UnidosUS Affiliate East Coast Migrant Head Start Project to Serve Children of Farmworkers in Indiana and Oklahoma

Year after year, migrants move from field to field and state to state, following the growing seasons of America’s agricultural industry. Late next spring, as many of them begin work to grow and harvest apples, berries, melons, cauliflower, corn, and cabbage in Oklahoma and Indiana, a new $5 million federal grant will allow 236 of their children to be enrolled in nine area early childhood education centers, serviced by the UnidosUS Affiliate East Coast Migrant Head Start Project (ECMHSP).

“This is the first time we have the opportunity to serve families outside the East Coast region,” says Juan Carlos Erickson, the organization’s director of communications. He says this funding will be used to serve some 40 children in Oklahoma and 196 in Indiana. “We are excited to work with our community partners in these two states to identify children who are eligible for services.”

ECMHSP is part of Head Start, a program created in 1965 by Congress to provide comprehensive child development services for low-income families based mostly in urban areas. ECMHSP began in 1974 with a grant from the U.S. Department of Health and Human Services to address the needs of rural migrant families. ECMHSP currently serves more than 2,300 children of farmworkers in 38 specialized Head Start Centers across Pennsylvania, New Jersey, Maryland, Virginia, North and South Carolina, Georgia, Florida, Alabama, and Mississippi. The organization’s programs include Early Head Start (EHS), which serves infants and toddlers until children turn three and are ready to transition into Head Start or another pre-K program. The goal of EHS programs is to help families care for their infants and toddlers through early, continuous, intensive, and comprehensive services.

• **Input data**
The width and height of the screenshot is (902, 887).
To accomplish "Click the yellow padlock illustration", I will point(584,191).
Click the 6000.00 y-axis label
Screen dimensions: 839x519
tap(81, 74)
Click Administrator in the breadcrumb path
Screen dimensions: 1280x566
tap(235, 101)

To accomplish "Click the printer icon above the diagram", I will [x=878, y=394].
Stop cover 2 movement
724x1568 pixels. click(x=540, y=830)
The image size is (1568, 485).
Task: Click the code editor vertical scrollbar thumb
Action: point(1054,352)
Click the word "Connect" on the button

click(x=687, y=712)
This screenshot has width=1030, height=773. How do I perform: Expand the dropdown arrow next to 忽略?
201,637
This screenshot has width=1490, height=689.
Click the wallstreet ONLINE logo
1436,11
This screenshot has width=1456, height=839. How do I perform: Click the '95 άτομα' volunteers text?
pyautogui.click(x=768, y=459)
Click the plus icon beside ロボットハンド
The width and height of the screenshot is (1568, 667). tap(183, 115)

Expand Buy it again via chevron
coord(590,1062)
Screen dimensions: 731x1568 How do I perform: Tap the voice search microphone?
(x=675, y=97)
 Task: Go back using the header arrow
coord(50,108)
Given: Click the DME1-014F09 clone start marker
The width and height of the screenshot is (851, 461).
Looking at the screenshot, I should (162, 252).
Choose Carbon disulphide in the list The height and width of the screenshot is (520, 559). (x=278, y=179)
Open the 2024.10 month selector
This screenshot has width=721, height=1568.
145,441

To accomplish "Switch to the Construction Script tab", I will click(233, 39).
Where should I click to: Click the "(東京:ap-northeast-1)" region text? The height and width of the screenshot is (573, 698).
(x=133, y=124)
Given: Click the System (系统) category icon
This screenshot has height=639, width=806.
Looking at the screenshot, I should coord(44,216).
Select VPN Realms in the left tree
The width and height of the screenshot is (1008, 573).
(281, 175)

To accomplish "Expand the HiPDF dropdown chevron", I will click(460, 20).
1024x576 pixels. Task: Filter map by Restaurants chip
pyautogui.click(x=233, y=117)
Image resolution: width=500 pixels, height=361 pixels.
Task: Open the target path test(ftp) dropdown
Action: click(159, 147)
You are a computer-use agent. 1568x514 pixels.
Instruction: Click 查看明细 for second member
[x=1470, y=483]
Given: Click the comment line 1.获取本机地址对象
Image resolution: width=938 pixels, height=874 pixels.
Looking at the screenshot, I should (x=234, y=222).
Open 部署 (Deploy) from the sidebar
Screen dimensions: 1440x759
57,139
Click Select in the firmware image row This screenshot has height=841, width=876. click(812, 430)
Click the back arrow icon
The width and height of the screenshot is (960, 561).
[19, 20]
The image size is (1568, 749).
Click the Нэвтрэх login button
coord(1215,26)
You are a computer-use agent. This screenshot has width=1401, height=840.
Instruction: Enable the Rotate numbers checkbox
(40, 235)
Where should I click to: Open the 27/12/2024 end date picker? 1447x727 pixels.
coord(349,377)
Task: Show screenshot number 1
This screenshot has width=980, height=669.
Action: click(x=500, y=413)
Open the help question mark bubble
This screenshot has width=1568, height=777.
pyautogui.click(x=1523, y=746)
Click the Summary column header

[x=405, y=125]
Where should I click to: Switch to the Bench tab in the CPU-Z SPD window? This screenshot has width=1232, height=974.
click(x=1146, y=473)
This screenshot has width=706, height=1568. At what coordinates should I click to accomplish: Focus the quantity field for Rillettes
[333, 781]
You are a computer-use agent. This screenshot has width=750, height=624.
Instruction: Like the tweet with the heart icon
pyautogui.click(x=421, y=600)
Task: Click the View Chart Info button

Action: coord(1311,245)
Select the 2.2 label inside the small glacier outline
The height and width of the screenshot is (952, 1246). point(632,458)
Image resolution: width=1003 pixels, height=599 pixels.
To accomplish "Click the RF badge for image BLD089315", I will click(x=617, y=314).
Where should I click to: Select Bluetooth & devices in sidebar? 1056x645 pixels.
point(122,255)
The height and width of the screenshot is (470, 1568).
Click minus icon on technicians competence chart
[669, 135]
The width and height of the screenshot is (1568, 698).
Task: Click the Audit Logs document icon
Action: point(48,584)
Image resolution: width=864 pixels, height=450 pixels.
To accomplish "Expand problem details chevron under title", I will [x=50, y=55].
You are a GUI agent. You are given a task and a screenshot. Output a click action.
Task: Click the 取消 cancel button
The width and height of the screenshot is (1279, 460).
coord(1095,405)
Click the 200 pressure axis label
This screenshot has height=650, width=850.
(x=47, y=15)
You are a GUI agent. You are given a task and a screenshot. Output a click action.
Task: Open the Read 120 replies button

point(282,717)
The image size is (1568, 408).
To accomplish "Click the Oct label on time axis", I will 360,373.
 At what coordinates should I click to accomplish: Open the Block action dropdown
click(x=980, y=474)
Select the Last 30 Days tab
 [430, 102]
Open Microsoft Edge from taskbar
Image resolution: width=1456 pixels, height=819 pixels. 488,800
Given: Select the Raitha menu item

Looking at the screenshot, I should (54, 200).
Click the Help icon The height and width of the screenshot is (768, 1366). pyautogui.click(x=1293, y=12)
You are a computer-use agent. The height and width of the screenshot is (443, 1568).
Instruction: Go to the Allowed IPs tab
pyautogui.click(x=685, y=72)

• **Prompt 1**
Reproduce the passage of the migrant Head Start article from "Year after year, migrants" to "Start Project (ECMHSP).".
• **Prompt 2**
According to the migrant Head Start article, in what year did ECMHSP begin?

• **Final answer 1**
Year after year, migrants move from field to field and state to state, following the growing seasons of America’s agricultural industry. Late next spring, as many of them begin work to grow and harvest apples, berries, melons, cauliflower, corn, and cabbage in Oklahoma and Indiana, a new $5 million federal grant will allow 236 of their children to be enrolled in nine area early childhood education centers, serviced by the UnidosUS Affiliate East Coast Migrant Head Start Project (ECMHSP).

• **Final answer 2**
ECMHSP began in 1974.